> _What you need to do_
Can you quote, word for word, every line from the first line of the records below through the line containing "Task: Click the 涨跌停对比 chart title", and nothing else?

> _Supplied material_
▼
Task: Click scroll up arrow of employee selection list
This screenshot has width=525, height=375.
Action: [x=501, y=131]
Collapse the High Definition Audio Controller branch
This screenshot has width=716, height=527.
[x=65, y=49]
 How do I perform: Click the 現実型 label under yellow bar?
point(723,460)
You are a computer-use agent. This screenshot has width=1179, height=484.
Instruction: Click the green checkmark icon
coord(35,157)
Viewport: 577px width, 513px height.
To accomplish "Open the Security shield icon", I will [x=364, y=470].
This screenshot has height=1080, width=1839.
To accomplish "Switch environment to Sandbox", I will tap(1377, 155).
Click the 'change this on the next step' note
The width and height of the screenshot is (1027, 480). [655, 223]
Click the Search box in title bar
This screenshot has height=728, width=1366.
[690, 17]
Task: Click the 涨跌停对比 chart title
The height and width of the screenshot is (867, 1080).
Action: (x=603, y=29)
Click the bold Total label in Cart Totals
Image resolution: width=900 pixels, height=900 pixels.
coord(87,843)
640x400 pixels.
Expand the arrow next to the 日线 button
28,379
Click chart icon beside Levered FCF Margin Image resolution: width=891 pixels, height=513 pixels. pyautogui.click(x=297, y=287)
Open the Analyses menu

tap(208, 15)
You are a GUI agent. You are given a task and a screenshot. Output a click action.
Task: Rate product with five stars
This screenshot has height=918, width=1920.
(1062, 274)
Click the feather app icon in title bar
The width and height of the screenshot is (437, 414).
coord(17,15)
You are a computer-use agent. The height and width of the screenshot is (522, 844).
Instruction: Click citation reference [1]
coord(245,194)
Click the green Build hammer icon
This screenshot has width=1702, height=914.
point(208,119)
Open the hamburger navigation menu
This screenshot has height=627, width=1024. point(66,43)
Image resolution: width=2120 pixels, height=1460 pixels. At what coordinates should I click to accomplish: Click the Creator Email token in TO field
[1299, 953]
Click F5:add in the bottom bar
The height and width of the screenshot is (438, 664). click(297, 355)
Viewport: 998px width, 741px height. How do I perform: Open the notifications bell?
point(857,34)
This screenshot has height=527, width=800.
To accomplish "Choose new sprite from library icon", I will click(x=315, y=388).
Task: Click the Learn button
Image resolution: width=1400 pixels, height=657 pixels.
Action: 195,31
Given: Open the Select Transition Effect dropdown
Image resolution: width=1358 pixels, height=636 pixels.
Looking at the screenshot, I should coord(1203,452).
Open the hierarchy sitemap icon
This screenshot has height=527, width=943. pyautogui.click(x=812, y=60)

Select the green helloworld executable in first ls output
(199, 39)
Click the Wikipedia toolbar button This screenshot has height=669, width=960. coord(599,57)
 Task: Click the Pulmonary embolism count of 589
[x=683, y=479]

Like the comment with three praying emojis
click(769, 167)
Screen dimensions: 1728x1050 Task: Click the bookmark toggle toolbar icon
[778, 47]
▲
> _Reply_
Task: Click scroll up arrow of employee selection list
This screenshot has width=525, height=375.
Action: [x=501, y=131]
Collapse the High Definition Audio Controller branch
This screenshot has width=716, height=527.
[x=65, y=49]
 How do I perform: Click the 現実型 label under yellow bar?
point(723,460)
You are a computer-use agent. This screenshot has width=1179, height=484.
Instruction: Click the green checkmark icon
coord(35,157)
Viewport: 577px width, 513px height.
To accomplish "Open the Security shield icon", I will [x=364, y=470].
This screenshot has height=1080, width=1839.
To accomplish "Switch environment to Sandbox", I will tap(1377, 155).
Click the 'change this on the next step' note
The width and height of the screenshot is (1027, 480). [655, 223]
Click the Search box in title bar
This screenshot has height=728, width=1366.
[690, 17]
Task: Click the 涨跌停对比 chart title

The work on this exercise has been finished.